- Set problem -
Pull out every line in the items below that contains the string "Viewport".

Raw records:
::::

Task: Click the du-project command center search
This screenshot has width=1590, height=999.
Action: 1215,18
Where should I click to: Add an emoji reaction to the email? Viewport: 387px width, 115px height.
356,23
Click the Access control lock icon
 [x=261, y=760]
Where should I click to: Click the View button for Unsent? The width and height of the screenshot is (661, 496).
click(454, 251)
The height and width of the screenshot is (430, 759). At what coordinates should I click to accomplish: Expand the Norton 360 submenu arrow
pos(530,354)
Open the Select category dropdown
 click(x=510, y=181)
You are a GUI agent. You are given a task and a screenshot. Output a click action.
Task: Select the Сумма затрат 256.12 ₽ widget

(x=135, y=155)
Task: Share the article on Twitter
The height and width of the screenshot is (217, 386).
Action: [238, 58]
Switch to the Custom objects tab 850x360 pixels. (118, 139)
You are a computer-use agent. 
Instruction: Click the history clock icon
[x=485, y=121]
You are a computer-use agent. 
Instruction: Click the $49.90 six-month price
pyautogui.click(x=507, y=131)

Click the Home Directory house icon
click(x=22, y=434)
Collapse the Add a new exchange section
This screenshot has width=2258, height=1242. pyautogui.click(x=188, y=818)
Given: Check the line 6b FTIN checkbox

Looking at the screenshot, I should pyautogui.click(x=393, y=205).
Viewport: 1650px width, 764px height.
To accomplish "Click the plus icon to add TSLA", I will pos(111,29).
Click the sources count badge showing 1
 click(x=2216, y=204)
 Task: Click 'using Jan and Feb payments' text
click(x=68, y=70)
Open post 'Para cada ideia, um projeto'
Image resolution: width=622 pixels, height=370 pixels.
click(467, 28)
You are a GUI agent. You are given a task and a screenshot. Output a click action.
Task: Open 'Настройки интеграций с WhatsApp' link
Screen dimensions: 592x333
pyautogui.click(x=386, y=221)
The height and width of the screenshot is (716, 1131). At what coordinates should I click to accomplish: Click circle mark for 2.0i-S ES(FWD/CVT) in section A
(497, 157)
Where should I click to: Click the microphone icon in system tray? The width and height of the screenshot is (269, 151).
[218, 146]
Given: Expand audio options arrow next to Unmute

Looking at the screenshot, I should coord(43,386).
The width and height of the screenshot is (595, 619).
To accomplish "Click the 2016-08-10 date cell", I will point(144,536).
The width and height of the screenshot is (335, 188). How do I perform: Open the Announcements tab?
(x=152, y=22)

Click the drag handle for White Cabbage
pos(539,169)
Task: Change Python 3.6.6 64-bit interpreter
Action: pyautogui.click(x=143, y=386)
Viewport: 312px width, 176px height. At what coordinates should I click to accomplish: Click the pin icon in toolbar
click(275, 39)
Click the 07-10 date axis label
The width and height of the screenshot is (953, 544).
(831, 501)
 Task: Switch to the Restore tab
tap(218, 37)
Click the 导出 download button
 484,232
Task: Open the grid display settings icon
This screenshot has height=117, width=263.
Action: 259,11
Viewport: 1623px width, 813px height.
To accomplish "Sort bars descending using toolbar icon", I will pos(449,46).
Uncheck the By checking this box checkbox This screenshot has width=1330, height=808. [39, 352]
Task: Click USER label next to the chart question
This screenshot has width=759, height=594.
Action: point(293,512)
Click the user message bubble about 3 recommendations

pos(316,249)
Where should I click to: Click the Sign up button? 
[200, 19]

::::

- Output of the task -
Where should I click to: Add an emoji reaction to the email? Viewport: 387px width, 115px height.
Viewport: 1650px width, 764px height.
Viewport: 312px width, 176px height. At what coordinates should I click to accomplish: Click the pin icon in toolbar
Viewport: 1623px width, 813px height.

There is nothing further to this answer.